Lalu, mendahului kendaraan lain harus dari jalur kanan, bukan dari bahu jalan, yang dikhususkan bagi kendaraan mogok atau bermasalah. Berhenti hanya di rest area, kecuali keadaan darurat. Memastikan tekanan angin ban sesuai standar, dan muatan kendaran tak melampaui batas maksimum.
Masalah cultural lag terjadi ketika pengemudi memasuki tol Cipali dengan pola pikir tradisional, yang terbawa dari perilaku berkendara di jalan non-tol, misalnya jalur konvensional pantai utara. Dalam pola pikir tradisional ini, tak ada aturan baku yang wajib dipatuhi. Kecepatan, jarak antar kendaraan, cara mendahului kendaraan, posisi berhenti, dan muatan kendaraan semua serba "seenak perut sendiri".
Maka, ketika seorang pengendara berpola pikir tradisional memasuki jalur tol, ia akan terkena sindrom "rusa masuk kampung", slanang-slonong sana-sini, menabrak semua aturan atau etika berkendara di jalur tol, baik saat kepadatan lalu-lintas rendah mau pun tinggi.
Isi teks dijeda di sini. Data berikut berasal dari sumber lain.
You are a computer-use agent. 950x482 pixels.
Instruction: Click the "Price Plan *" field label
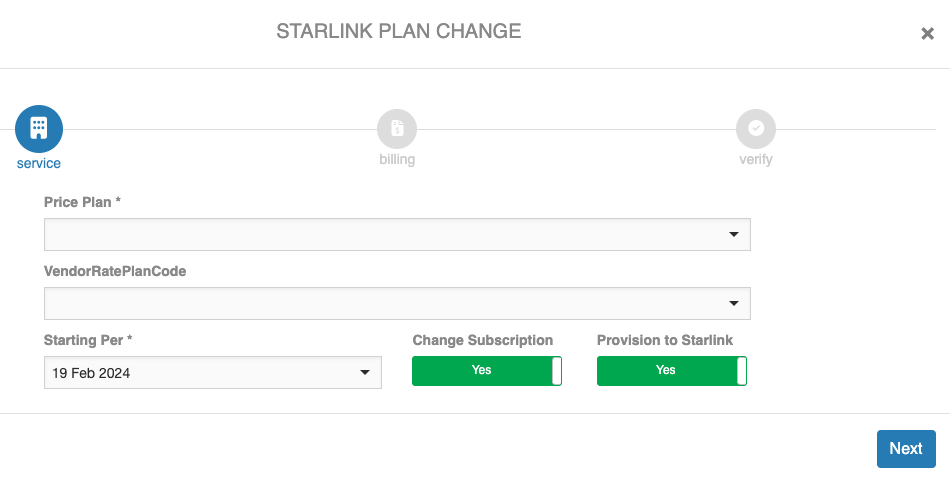[82, 202]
Inilah gejala nyata cultural lag yang tidak saja membahayakan diri sendiri, tetapi juga pengendara lain.
Perilaku memacu kendaraan di atas 100 km/jam juga termasuk salah satu bentuk sindrom "rusa masuk kampung". Di tol Cipali yang lurus dan mulus, kecepatan 120 km/jam bisa menimbulkan efek "buaian" yang membawa kantuk. Harusnya, jika mengantuk, pilihannya adalah masuk rest area untuk tidur sejenak.
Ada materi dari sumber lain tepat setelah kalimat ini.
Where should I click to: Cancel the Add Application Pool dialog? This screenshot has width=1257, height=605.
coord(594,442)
Tapi si "rusa masuk kampung" lebih memperturutkan hati untuk berlari terus. Walau tak selalu terjadi, mengantuk di belakang setir pada kecepatan 120 km/jam tentu bisa mengantar mobil ke pantat truk atau tengah sawah. Upahnya, mungkin, "cuti" di rumah sakit atau bahkan "pensiun" di kapling mini "rumah masa depan".
Â
Fallacy of Composition
Fallacy of composition atau "kekeliruan karena komposisi" adalah konsep ekonomi untuk menjelaskan apa yang baik di aras individu atau mikro belum tentu baik di aras kelompok atau makro. Ini merupakan bentuk sesat pikir yang menyebabkan keputusan individual menjadi tindakan mudarat, karena keputusan serupa ternyata dilakukan banyak orang juga pada saat bersamaan.
Dalam kasus mudik lewat tol Cipali, keputusan individual untuk berangkat dari Jakarta selepas sahur Rabu 15 Juli 2015 yang lalu tampaknya cerdas. Asumsinya belum banyak orang yang bergerak mudik pada titik waktu yang sama.
Tapi ternyata banyak orang yang berpikir serupa pada waktu bersamaan. Akibatnya tol Cipali padat dan gerbang masuk di Cikopo serta gerbang keluar di Palimanan macet hingga belasan kilometer. Kepadatan dan kemacetan seperti itu jelas menjadikan perjalanan tidak nyaman.
Untuk menghindari ketaknyamanan akibat masalah fallacy of composition semacam itu, ada baiknya mempelajari pola arus mudik dan balik-mudik. Misalnya dengan cara survei informal. Tanyakan pada setidaknya 30 orang yang mudik menggunakan kendaraan pribadi, kapan berangkat dan kapan pulang. Jika jawaban menumpuk pada satu tanggal tertentu, maka sangat mungkin itu bukan "hari baik" untuk bepergian. Sebaiknyan pilih tanggal lain yang paling sedikit peminatnya.